====== TEXTO EN ESTUDIO ======
Por Leonardo Parrini
En uno de sus libros escritos sobre
niños y para niños, Había una vez, Vicente
Parrini incluyó un epígrafe de una frase dicha por un menor de 9 años: me gusta el cine porque se parece a la
calle. Al cabo de sesenta años de ese episodio descubro que la frase -que le
habría gustado acuñar al más pintado crítico de cine- cobra más sentido que nunca,
por el simple hecho de que la representación artística es la lucha por el registro
esencial de lo real, noblemente recreado.
Mucha agua ha pasado bajo el
puente en cuanto al desarrollo de los recursos y soportes para representar
la vida; y, en ese afán, registrar la imagen realista de lo que acontece se ha
vuelto pura representación. En esta tarea el cine marca sustanciales diferencias
con la televisión. La caja de la idiotez
como la definió Marcuse, desde su propia etimología se impuso, para conjurar
las separaciones espaciales, enviar imágenes desde puntos distantes, y esa característica
marcó la principal precariedad de la imagen televisiva: la vertiginosidad por
sobre la memoria.
El cine es esencialmente memorial,
ontológico, se detiene en el ser para recrear su sentido. Y en ello busca y
propone un discurso en contexto donde el hombre se reencuentra a sí mismo, como
ente individual y colectivo. Mientras que la tele es una metáfora de la despersonalización
del ser humano, sacado de su entorno existencial por el avasallamiento de
imágenes arbitrarias que lo someten al vértigo de la alienación de sí mismo.
El cine, en su lenguaje narrativo,
es sintáctico y gramatical, por aquello que heredó de la literatura: contar,
decir, registrar en la memoria para la memoria. La televisión, contrariamente,
busca lo circunstancial y transitorio, lo desenraizado; de allí que sus imágenes
conforman collages arbitrarios carentes de secuencias. El montaje cinematográfico,
como lo entendía su creador, Serguei Einsenstein, remite a un orden secuencial donde
predomina la serena pasión evocativa, como sustrato del relato fílmico. En tanto,
a tele, no tiene historia, no cuenta nada, todo acontece allí y ahora, en la retórica
de un presente, sin memoria ni devenir, que finalmente se convierte en ausencia.
====== DATOS DE ORIGEN ======
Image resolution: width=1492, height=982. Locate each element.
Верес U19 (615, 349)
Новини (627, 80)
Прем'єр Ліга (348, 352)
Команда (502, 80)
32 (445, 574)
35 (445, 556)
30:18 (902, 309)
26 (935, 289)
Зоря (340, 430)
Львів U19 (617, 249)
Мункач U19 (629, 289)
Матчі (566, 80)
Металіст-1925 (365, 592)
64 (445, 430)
======
» CONSIGNAS DEL EJERCICIO
**A)** Resume en dos oraciones el texto sobre el cine y la televisión.
**B)** Enumera todas las personas que aparecen con su nombre en el texto sobre el cine y la televisión, incluido quien lo firma.
**C)** Escribe la continuación del texto sobre el cine y la televisión a partir de su última oración.
Los registros no guardan ninguna relación con el texto.

» RESPUESTAS
**A)** El cine es memorial y ontológico, hereda de la literatura un lenguaje sintáctico y gramatical y propone un discurso en el que el hombre se reencuentra consigo mismo. La televisión, en cambio, impone la vertiginosidad sobre la memoria y arma collages arbitrarios sin secuencias, en un presente sin memoria ni devenir que termina convirtiéndose en ausencia.

**B)** Leonardo Parrini, Vicente Parrini, Marcuse, Serguei Einsenstein

**C)**
El cine como expresión autoral
–no el cine industria- es profundamente ontológico, cuando remite al ser. Por
eso reconstruye lo cotidiano de la calle, como un valor de la realidad en lo
consuetudinario de la vida. Y lo hace en un orden sustantivo e histórico, que
ocurre en el espacio-tiempo de lo real y en un ritmo de profundidad por sobre
lo superficial. En eso el cine se asimila a la literatura.
La tele, a diferencia, alude a
lo impersonal y trata de imitar la vida con imágenes
en tiempo real, en un incesante simulacro de lo vital, que no es más que parodia
de existencia con vertiginosidad. En eso la tele se asimila al pastiche y –permítaseme
decirlo- con todo lo que aquello supone de bastardía. Sin embargo la tele es más
individualista, unidimensional que el cine, puesto que éste sí evoca en sus contenidos
la armonía y contradicción que existe entre lo singular y colectivo.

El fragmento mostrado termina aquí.